-------- Data records

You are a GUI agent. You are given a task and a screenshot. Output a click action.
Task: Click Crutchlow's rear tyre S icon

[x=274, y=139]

----------------
-------- Data records

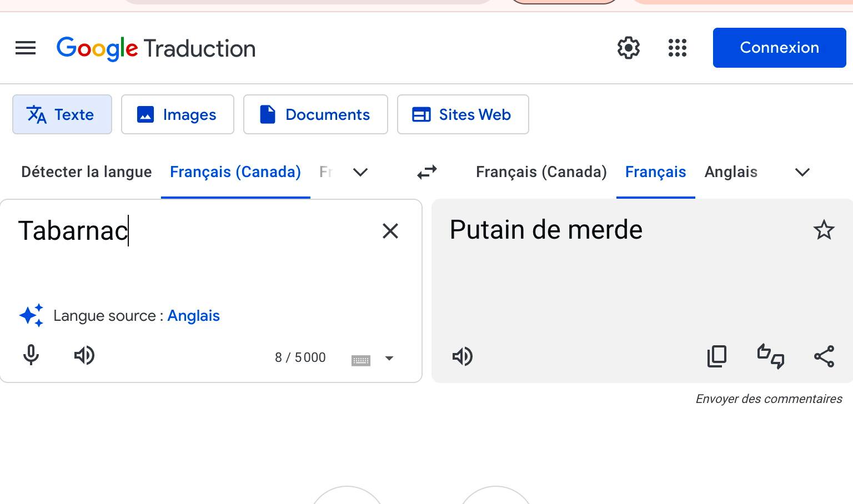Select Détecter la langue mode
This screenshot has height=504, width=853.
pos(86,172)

----------------
-------- Data records

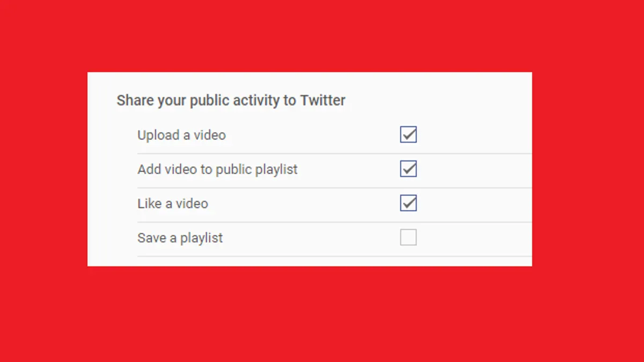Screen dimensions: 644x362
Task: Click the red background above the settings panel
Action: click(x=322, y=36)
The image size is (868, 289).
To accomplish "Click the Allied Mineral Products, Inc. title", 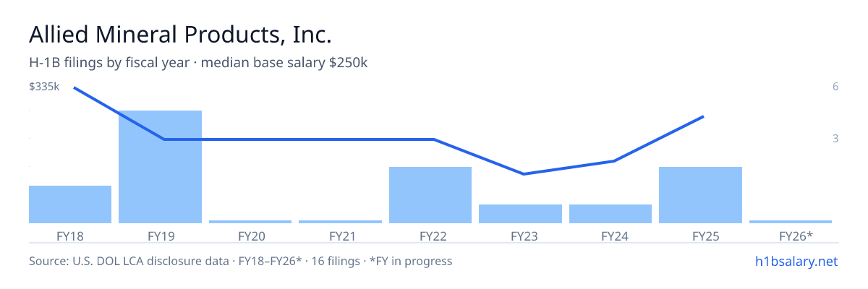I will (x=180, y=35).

----------------

The request
Transcribe the listing word for word, beginning with the line that contains "You are a GUI" and continuing through the line that contains "[x=274, y=139]", both included.

Correct answer
You are a GUI agent. You are given a task and a screenshot. Output a click action.
Task: Click Crutchlow's rear tyre S icon

[x=274, y=139]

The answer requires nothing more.